Enterprise AI entered a new phase as organisations transitioned from simple, prompt-driven tools to autonomous agents capable to acting within complex workflows.

Leaders now face a reality where agentic systems can accelerate development, improve decision-making, and support employees, yet concerns over unreliable data and inconsistent behaviour still weaken trust.

AI adoption has risen sharply, although many remain cautious about committing fully without stronger safeguards in place.

The next stage will rely on multi-agent models where an orchestrator coordinates specialised agents across departments. Single agents will lose effectiveness if they fail to offer scalable value, as enterprises require communication protocols, unified context, and robust governance.

Agents will increasingly pursue outcomes rather than follow instructions. At the same time, event-driven automation will allow them to detect problems, initiate analysis, and collaborate with other agents without waiting for human prompts. Simulation environments will further accelerate learning and strengthen reliability.

Trusted AI will become a defining competitive factor.
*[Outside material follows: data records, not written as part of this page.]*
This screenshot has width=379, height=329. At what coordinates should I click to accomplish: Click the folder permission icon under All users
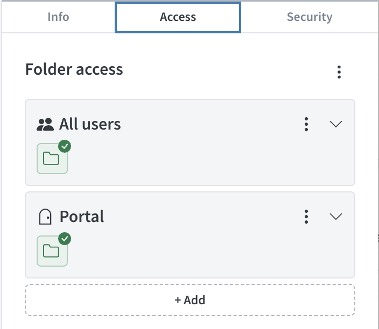point(51,159)
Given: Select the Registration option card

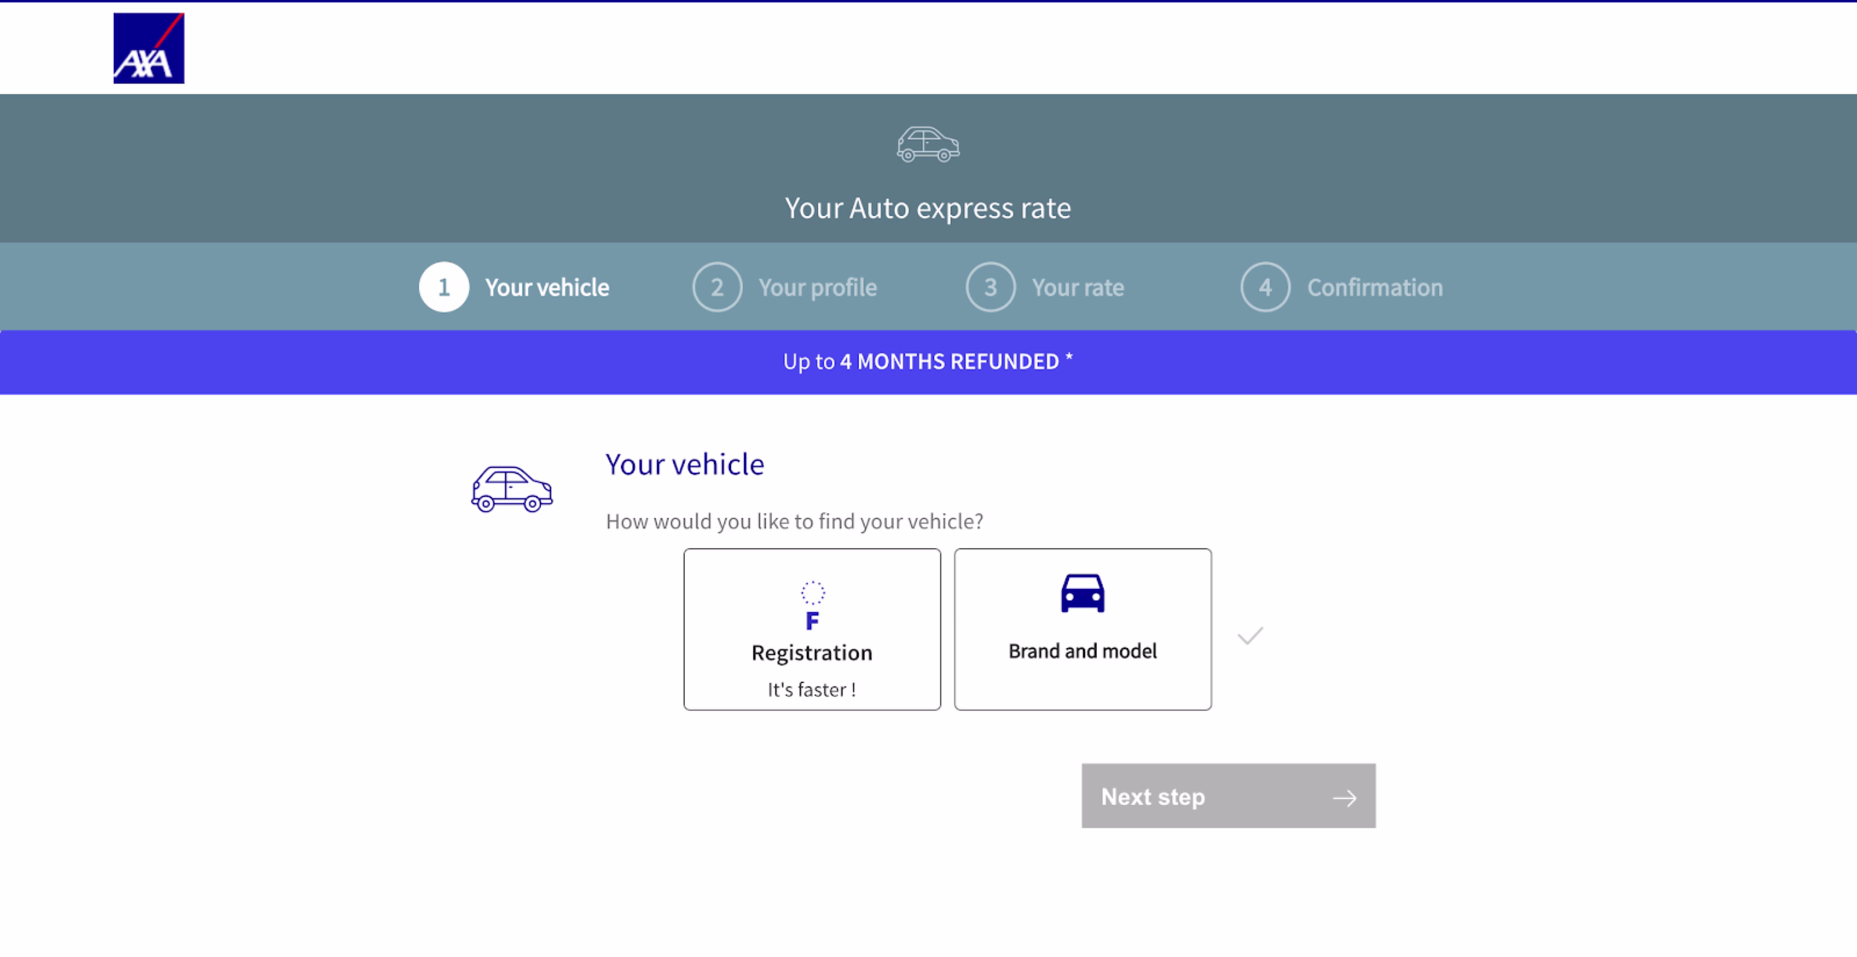Looking at the screenshot, I should (812, 629).
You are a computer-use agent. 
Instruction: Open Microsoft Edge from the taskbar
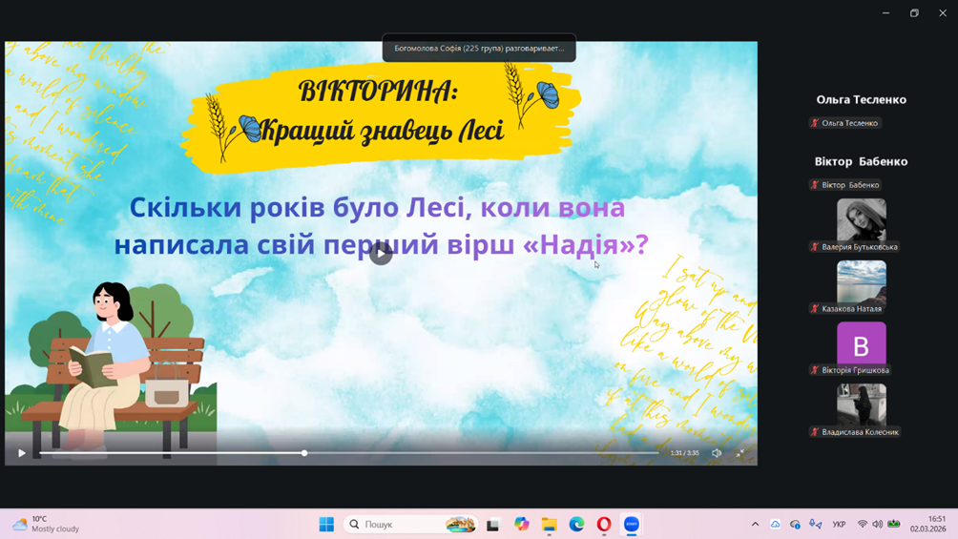[576, 524]
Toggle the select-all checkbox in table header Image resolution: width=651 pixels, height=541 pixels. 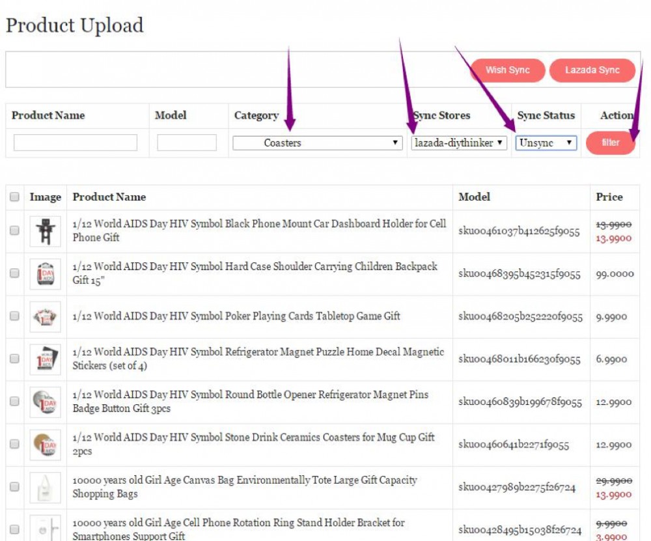click(14, 197)
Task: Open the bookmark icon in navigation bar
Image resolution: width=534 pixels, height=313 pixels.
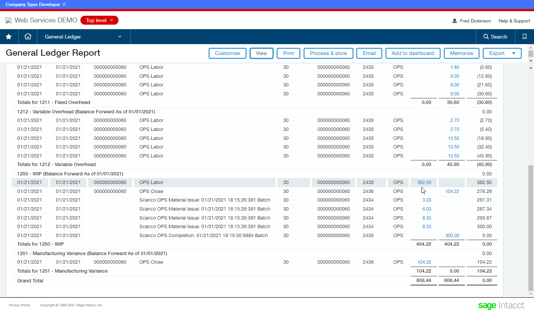Action: [524, 37]
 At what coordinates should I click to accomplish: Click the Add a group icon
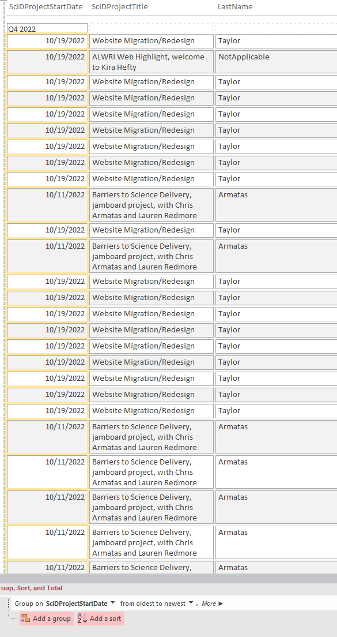[25, 619]
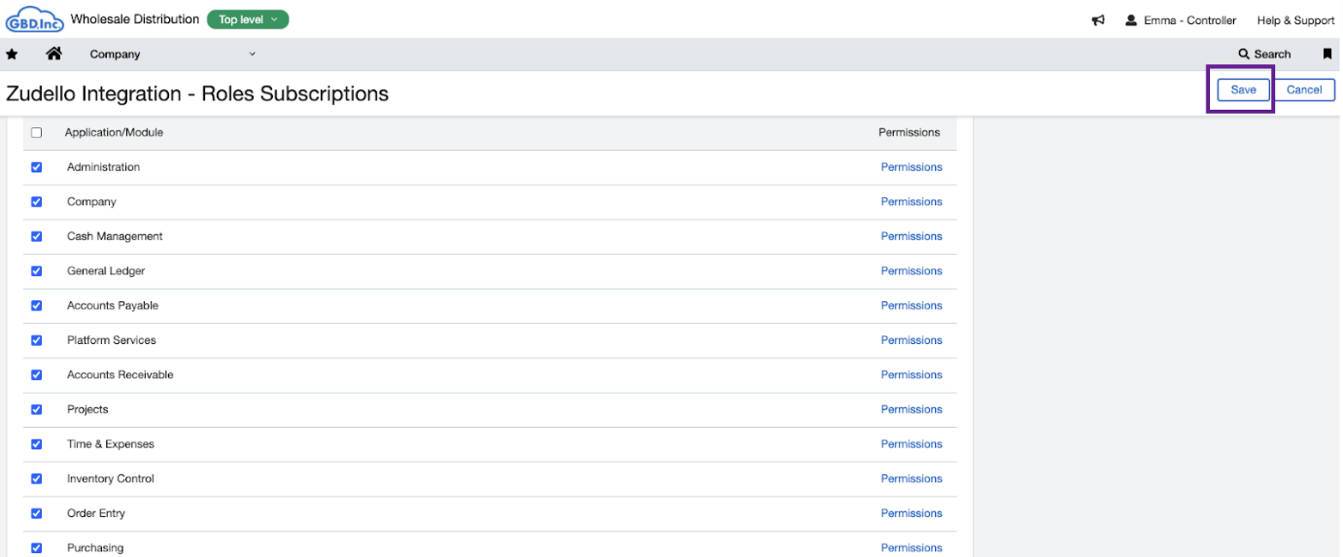Click the GBD.Inc cloud logo

pyautogui.click(x=34, y=19)
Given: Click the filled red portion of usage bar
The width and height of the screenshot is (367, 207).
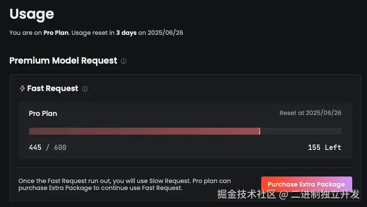Looking at the screenshot, I should click(144, 131).
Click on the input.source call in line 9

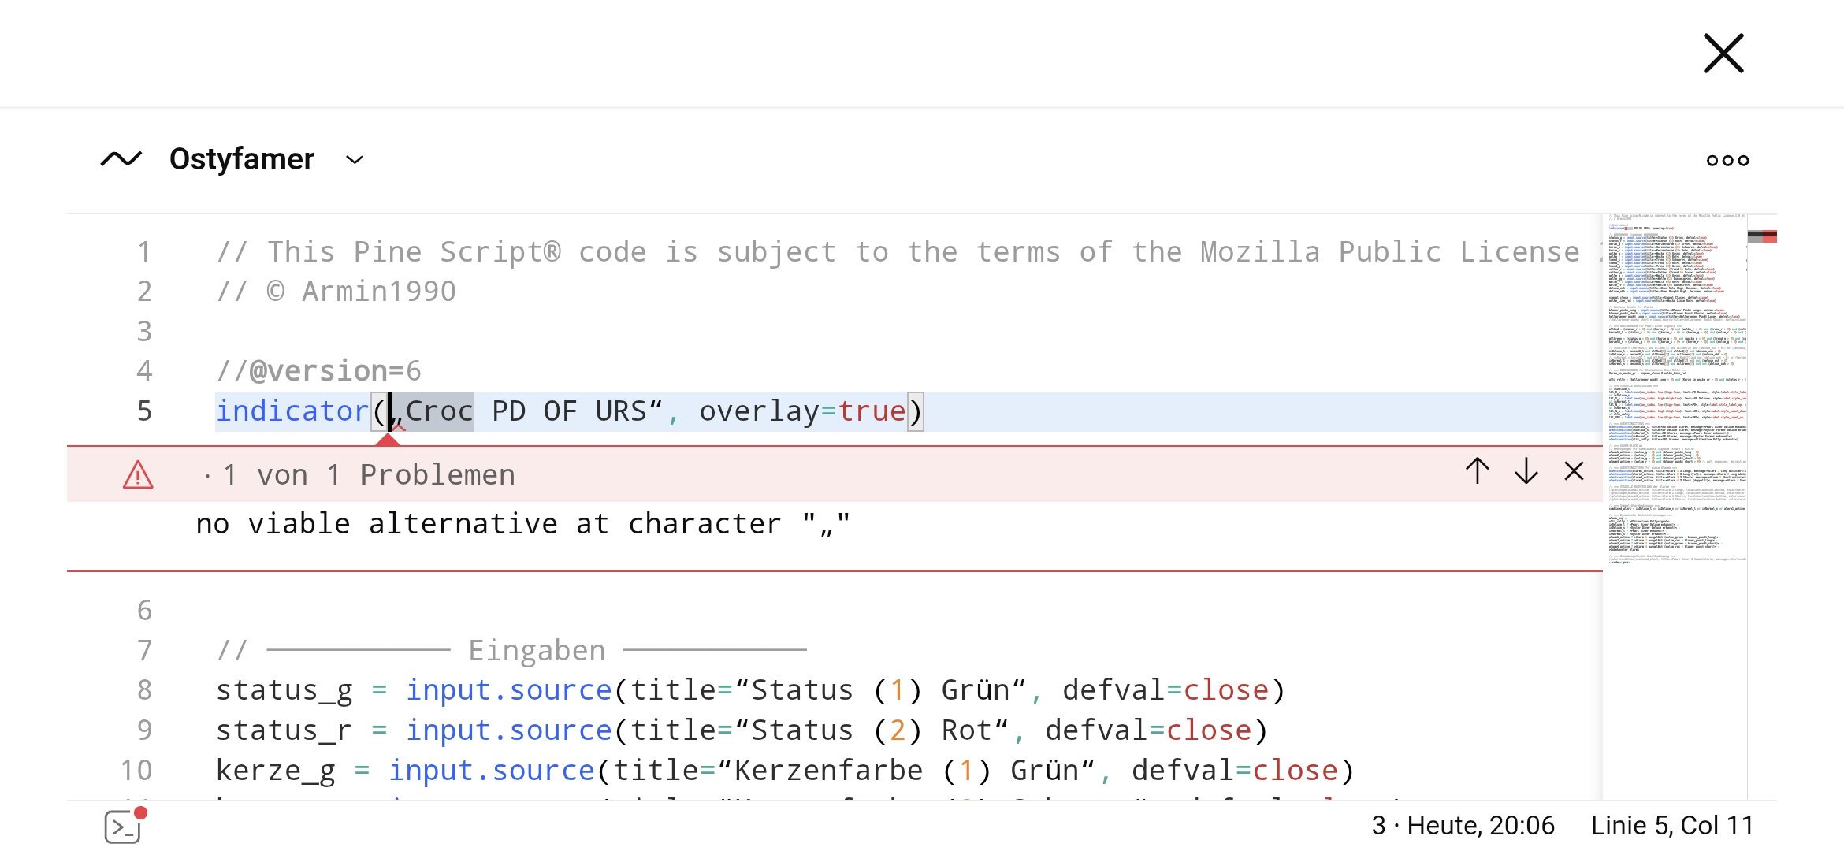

Brands will be judged by the quality, personalisation, and relational intelligence of their agents rather than traditional identity markers.

Effective interfaces, transparent governance, and clear metrics for agent adherence will shape customer loyalty and shareholder confidence.

Cybersecurity will shift toward autonomous, self-healing digital immune systems, while advances in spatially aware AI will accelerate robotics and immersive simulations across various industries.

Broader impacts will reshape workplace culture. AI-native engineers will shorten development cycles, while non-technical employees will create personal applications, rather than relying solely on central teams.

Ambient intelligence may push new hardware into the mainstream, and sustainability debates will increasingly focus on water usage in data-intensive AI systems. Governments are preparing to upskill public workforces, and consumer agents will pressure companies to offer better value.

Long-term success will depend on raising AI literacy and selecting platforms designed for scalable, integrated, and agentic operations.